- _Exercise instructions_
Write out the records word for word.

- _Source data_
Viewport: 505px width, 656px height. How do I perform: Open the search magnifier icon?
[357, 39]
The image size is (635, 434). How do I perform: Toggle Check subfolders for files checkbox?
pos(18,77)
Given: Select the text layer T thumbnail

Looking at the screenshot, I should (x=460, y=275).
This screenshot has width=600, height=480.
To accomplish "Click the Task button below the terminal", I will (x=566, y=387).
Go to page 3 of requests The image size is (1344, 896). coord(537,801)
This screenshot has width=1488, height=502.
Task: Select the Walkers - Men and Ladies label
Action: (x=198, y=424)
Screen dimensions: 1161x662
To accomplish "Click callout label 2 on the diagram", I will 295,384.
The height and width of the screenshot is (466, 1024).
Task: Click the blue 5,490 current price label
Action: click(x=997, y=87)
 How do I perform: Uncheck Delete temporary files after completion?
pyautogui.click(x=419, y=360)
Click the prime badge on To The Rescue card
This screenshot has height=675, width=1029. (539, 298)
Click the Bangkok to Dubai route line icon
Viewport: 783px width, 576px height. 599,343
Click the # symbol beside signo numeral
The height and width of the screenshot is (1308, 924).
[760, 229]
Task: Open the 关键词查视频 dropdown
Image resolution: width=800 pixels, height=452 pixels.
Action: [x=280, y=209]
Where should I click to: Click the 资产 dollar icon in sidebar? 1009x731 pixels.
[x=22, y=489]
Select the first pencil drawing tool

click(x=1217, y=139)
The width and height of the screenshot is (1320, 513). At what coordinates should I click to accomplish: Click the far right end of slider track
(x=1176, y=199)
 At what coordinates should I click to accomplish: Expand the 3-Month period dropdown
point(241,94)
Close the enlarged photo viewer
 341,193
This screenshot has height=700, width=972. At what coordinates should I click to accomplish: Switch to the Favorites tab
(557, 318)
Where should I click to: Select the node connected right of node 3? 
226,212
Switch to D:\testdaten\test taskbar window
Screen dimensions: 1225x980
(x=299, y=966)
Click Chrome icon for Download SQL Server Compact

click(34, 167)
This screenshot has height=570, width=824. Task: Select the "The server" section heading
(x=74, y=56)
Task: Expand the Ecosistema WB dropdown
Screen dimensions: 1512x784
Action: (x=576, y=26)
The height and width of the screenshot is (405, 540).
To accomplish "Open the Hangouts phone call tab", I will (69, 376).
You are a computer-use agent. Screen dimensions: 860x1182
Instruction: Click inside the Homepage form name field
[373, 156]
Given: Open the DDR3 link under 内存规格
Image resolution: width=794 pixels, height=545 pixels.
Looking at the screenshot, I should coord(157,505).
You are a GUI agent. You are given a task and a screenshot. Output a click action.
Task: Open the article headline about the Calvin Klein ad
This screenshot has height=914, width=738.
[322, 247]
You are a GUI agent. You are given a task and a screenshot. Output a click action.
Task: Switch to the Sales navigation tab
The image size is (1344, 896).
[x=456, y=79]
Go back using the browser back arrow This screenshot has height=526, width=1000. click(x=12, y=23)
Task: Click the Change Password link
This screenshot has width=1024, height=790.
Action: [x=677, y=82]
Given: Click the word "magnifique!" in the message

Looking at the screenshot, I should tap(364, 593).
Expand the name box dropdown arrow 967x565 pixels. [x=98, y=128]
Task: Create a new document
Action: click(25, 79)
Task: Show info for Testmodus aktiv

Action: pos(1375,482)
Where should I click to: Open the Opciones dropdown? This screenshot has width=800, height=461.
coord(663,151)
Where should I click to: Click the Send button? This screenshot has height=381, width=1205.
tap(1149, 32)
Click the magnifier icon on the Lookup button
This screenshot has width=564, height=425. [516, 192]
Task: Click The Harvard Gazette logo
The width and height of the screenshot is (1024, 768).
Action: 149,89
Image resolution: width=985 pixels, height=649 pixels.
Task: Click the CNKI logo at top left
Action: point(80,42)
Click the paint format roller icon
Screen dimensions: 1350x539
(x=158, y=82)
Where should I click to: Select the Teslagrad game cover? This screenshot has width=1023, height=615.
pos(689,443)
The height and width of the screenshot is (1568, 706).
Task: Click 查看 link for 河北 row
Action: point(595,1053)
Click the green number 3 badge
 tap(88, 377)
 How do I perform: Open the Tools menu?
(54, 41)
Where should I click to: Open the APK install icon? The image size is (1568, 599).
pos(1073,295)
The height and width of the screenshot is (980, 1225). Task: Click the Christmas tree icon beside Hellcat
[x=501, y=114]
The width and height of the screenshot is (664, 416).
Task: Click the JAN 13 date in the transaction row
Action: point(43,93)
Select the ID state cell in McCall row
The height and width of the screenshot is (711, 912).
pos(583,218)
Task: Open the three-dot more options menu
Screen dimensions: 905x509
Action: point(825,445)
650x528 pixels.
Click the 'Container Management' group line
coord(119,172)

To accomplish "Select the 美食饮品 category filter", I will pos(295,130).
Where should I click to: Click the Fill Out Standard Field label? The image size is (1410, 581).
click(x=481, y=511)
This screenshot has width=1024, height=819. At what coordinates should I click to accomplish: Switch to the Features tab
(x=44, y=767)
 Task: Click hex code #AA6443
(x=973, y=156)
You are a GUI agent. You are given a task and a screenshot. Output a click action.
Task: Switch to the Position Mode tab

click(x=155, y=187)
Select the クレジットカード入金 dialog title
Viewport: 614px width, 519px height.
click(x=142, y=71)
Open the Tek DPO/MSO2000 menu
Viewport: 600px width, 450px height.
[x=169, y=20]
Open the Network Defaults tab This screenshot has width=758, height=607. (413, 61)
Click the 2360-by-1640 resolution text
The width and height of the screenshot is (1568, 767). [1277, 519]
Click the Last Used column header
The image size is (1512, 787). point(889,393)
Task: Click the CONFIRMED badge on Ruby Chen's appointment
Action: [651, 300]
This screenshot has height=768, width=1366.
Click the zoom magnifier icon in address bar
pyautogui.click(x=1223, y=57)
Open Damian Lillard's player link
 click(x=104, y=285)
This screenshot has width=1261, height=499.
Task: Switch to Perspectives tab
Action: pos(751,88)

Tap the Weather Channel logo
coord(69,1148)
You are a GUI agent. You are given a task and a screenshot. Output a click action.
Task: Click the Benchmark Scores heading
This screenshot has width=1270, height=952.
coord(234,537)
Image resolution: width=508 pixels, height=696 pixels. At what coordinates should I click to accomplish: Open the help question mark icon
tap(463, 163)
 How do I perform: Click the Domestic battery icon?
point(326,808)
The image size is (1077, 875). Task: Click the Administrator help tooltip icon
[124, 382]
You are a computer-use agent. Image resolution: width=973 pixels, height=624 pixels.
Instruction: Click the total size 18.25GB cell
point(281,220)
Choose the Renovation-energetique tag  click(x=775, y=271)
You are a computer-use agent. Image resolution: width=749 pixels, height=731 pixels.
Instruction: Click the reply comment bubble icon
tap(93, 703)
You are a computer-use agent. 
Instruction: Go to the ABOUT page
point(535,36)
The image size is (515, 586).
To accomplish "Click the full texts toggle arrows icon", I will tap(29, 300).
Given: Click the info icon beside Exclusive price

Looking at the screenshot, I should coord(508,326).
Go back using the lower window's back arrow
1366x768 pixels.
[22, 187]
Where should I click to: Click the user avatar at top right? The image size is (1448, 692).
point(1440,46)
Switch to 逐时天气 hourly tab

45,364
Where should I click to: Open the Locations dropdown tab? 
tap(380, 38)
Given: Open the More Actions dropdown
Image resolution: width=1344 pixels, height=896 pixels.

- _Written response_
Viewport: 505px width, 656px height. How do I perform: Open the search magnifier icon?
[357, 39]
The image size is (635, 434). How do I perform: Toggle Check subfolders for files checkbox?
pos(18,77)
Given: Select the text layer T thumbnail

Looking at the screenshot, I should (x=460, y=275).
This screenshot has width=600, height=480.
To accomplish "Click the Task button below the terminal", I will (x=566, y=387).
Go to page 3 of requests The image size is (1344, 896). coord(537,801)
This screenshot has width=1488, height=502.
Task: Select the Walkers - Men and Ladies label
Action: (x=198, y=424)
Screen dimensions: 1161x662
To accomplish "Click callout label 2 on the diagram", I will 295,384.
The height and width of the screenshot is (466, 1024).
Task: Click the blue 5,490 current price label
Action: click(x=997, y=87)
 How do I perform: Uncheck Delete temporary files after completion?
pyautogui.click(x=419, y=360)
Click the prime badge on To The Rescue card
This screenshot has height=675, width=1029. (539, 298)
Click the Bangkok to Dubai route line icon
Viewport: 783px width, 576px height. 599,343
Click the # symbol beside signo numeral
The height and width of the screenshot is (1308, 924).
[760, 229]
Task: Open the 关键词查视频 dropdown
Image resolution: width=800 pixels, height=452 pixels.
Action: [x=280, y=209]
Where should I click to: Click the 资产 dollar icon in sidebar? 1009x731 pixels.
[x=22, y=489]
Select the first pencil drawing tool

click(x=1217, y=139)
The width and height of the screenshot is (1320, 513). At what coordinates should I click to accomplish: Click the far right end of slider track
(x=1176, y=199)
 At what coordinates should I click to accomplish: Expand the 3-Month period dropdown
point(241,94)
Close the enlarged photo viewer
 341,193
This screenshot has height=700, width=972. At what coordinates should I click to accomplish: Switch to the Favorites tab
(557, 318)
Where should I click to: Select the node connected right of node 3? 
226,212
Switch to D:\testdaten\test taskbar window
Screen dimensions: 1225x980
(x=299, y=966)
Click Chrome icon for Download SQL Server Compact

click(34, 167)
This screenshot has height=570, width=824. Task: Select the "The server" section heading
(x=74, y=56)
Task: Expand the Ecosistema WB dropdown
Screen dimensions: 1512x784
Action: (x=576, y=26)
The height and width of the screenshot is (405, 540).
To accomplish "Open the Hangouts phone call tab", I will (69, 376).
You are a computer-use agent. Screen dimensions: 860x1182
Instruction: Click inside the Homepage form name field
[373, 156]
Given: Open the DDR3 link under 内存规格
Image resolution: width=794 pixels, height=545 pixels.
Looking at the screenshot, I should coord(157,505).
You are a GUI agent. You are given a task and a screenshot. Output a click action.
Task: Open the article headline about the Calvin Klein ad
This screenshot has height=914, width=738.
[322, 247]
You are a GUI agent. You are given a task and a screenshot. Output a click action.
Task: Switch to the Sales navigation tab
The image size is (1344, 896).
[x=456, y=79]
Go back using the browser back arrow This screenshot has height=526, width=1000. click(x=12, y=23)
Task: Click the Change Password link
This screenshot has width=1024, height=790.
Action: [x=677, y=82]
Given: Click the word "magnifique!" in the message

Looking at the screenshot, I should tap(364, 593).
Expand the name box dropdown arrow 967x565 pixels. [x=98, y=128]
Task: Create a new document
Action: click(25, 79)
Task: Show info for Testmodus aktiv

Action: pos(1375,482)
Where should I click to: Open the Opciones dropdown? This screenshot has width=800, height=461.
coord(663,151)
Where should I click to: Click the Send button? This screenshot has height=381, width=1205.
tap(1149, 32)
Click the magnifier icon on the Lookup button
This screenshot has width=564, height=425. [516, 192]
Task: Click The Harvard Gazette logo
The width and height of the screenshot is (1024, 768).
Action: 149,89
Image resolution: width=985 pixels, height=649 pixels.
Task: Click the CNKI logo at top left
Action: point(80,42)
Click the paint format roller icon
Screen dimensions: 1350x539
(x=158, y=82)
Where should I click to: Select the Teslagrad game cover? This screenshot has width=1023, height=615.
pos(689,443)
The height and width of the screenshot is (1568, 706).
Task: Click 查看 link for 河北 row
Action: point(595,1053)
Click the green number 3 badge
 tap(88, 377)
 How do I perform: Open the Tools menu?
(54, 41)
Where should I click to: Open the APK install icon? The image size is (1568, 599).
pos(1073,295)
The height and width of the screenshot is (980, 1225). Task: Click the Christmas tree icon beside Hellcat
[x=501, y=114]
The width and height of the screenshot is (664, 416).
Task: Click the JAN 13 date in the transaction row
Action: point(43,93)
Select the ID state cell in McCall row
The height and width of the screenshot is (711, 912).
pos(583,218)
Task: Open the three-dot more options menu
Screen dimensions: 905x509
Action: point(825,445)
650x528 pixels.
Click the 'Container Management' group line
coord(119,172)

To accomplish "Select the 美食饮品 category filter", I will pos(295,130).
Where should I click to: Click the Fill Out Standard Field label? The image size is (1410, 581).
click(x=481, y=511)
This screenshot has width=1024, height=819. At what coordinates should I click to accomplish: Switch to the Features tab
(x=44, y=767)
 Task: Click hex code #AA6443
(x=973, y=156)
You are a GUI agent. You are given a task and a screenshot. Output a click action.
Task: Switch to the Position Mode tab

click(x=155, y=187)
Select the クレジットカード入金 dialog title
Viewport: 614px width, 519px height.
click(x=142, y=71)
Open the Tek DPO/MSO2000 menu
Viewport: 600px width, 450px height.
[x=169, y=20]
Open the Network Defaults tab This screenshot has width=758, height=607. (413, 61)
Click the 2360-by-1640 resolution text
The width and height of the screenshot is (1568, 767). [1277, 519]
Click the Last Used column header
The image size is (1512, 787). point(889,393)
Task: Click the CONFIRMED badge on Ruby Chen's appointment
Action: [651, 300]
This screenshot has height=768, width=1366.
Click the zoom magnifier icon in address bar
pyautogui.click(x=1223, y=57)
Open Damian Lillard's player link
 click(x=104, y=285)
This screenshot has width=1261, height=499.
Task: Switch to Perspectives tab
Action: pos(751,88)

Tap the Weather Channel logo
coord(69,1148)
You are a GUI agent. You are given a task and a screenshot. Output a click action.
Task: Click the Benchmark Scores heading
This screenshot has width=1270, height=952.
coord(234,537)
Image resolution: width=508 pixels, height=696 pixels. At what coordinates should I click to accomplish: Open the help question mark icon
tap(463, 163)
 How do I perform: Click the Domestic battery icon?
point(326,808)
The image size is (1077, 875). Task: Click the Administrator help tooltip icon
[124, 382]
You are a computer-use agent. Image resolution: width=973 pixels, height=624 pixels.
Instruction: Click the total size 18.25GB cell
point(281,220)
Choose the Renovation-energetique tag  click(x=775, y=271)
You are a computer-use agent. Image resolution: width=749 pixels, height=731 pixels.
Instruction: Click the reply comment bubble icon
tap(93, 703)
You are a computer-use agent. 
Instruction: Go to the ABOUT page
point(535,36)
The image size is (515, 586).
To accomplish "Click the full texts toggle arrows icon", I will tap(29, 300).
Given: Click the info icon beside Exclusive price

Looking at the screenshot, I should coord(508,326).
Go back using the lower window's back arrow
1366x768 pixels.
[22, 187]
Where should I click to: Click the user avatar at top right? The image size is (1448, 692).
point(1440,46)
Switch to 逐时天气 hourly tab

45,364
Where should I click to: Open the Locations dropdown tab? 
tap(380, 38)
Given: Open the More Actions dropdown
Image resolution: width=1344 pixels, height=896 pixels.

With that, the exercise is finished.